====== INFORMATION SHOWN

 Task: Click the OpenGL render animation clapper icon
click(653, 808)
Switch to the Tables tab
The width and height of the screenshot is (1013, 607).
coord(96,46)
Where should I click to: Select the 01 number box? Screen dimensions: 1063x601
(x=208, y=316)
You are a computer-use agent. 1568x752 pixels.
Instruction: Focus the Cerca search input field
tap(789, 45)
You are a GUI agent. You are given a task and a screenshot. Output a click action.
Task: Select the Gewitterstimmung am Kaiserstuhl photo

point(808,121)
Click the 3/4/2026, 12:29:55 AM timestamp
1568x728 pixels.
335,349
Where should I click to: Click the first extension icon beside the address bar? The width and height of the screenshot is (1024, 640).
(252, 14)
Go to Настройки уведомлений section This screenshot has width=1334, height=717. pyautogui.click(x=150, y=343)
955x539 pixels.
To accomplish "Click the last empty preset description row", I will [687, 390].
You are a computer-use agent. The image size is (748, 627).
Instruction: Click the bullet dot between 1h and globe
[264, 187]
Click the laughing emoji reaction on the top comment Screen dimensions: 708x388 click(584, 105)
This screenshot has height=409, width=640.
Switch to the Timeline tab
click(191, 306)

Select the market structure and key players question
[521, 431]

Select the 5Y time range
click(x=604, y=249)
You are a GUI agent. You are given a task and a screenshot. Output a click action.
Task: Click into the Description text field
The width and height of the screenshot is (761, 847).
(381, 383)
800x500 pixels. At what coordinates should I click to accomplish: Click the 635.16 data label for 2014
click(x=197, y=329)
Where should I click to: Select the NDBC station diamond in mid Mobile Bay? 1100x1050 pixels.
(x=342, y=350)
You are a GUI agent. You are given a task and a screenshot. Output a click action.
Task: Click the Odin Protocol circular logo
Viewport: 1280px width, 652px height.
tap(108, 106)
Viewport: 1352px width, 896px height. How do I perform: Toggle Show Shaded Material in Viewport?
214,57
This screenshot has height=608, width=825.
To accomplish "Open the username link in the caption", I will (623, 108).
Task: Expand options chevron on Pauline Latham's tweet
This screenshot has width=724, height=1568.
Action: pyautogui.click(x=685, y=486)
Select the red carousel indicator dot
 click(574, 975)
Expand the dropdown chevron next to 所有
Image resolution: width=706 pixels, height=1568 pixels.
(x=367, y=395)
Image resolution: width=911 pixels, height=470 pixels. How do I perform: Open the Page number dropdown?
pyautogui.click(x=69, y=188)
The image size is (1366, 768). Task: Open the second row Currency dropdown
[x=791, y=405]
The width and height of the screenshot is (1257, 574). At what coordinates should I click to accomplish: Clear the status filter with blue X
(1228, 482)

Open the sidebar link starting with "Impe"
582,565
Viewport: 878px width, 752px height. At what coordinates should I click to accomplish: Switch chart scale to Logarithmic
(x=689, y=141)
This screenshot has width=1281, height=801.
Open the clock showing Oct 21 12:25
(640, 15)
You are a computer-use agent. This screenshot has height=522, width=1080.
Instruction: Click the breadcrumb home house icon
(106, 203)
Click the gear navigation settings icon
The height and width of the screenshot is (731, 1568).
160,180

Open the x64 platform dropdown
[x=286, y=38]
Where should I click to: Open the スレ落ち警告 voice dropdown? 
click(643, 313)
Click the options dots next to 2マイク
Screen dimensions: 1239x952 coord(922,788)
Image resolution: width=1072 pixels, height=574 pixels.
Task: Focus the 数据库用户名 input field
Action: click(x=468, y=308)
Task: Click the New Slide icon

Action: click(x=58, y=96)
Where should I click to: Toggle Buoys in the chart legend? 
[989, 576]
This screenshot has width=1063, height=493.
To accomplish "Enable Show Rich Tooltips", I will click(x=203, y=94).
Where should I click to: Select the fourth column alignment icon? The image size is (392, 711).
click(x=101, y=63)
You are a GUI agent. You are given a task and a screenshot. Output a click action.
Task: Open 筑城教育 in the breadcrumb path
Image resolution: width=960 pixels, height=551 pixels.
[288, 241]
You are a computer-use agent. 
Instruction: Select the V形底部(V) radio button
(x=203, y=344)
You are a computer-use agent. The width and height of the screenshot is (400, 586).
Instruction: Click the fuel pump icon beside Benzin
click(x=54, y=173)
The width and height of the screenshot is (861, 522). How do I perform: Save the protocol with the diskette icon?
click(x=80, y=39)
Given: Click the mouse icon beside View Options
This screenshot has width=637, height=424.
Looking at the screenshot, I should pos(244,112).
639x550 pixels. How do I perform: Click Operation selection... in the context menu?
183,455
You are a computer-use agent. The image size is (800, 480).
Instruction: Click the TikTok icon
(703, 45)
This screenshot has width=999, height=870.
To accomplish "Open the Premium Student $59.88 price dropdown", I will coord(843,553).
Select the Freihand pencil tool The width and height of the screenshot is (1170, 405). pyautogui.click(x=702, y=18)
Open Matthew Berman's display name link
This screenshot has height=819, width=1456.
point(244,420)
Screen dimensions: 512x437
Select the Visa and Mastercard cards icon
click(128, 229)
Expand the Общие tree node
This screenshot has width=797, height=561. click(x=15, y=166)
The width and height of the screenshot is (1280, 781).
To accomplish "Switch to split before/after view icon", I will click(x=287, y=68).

============

ACTION ITEM:
Your answer must hold the line containing "The width and height of the screenshot is (1280, 781)." and all lines after it in the entries above, exactly, and nothing else.

TASK OUTPUT:
The width and height of the screenshot is (1280, 781).
To accomplish "Switch to split before/after view icon", I will click(x=287, y=68).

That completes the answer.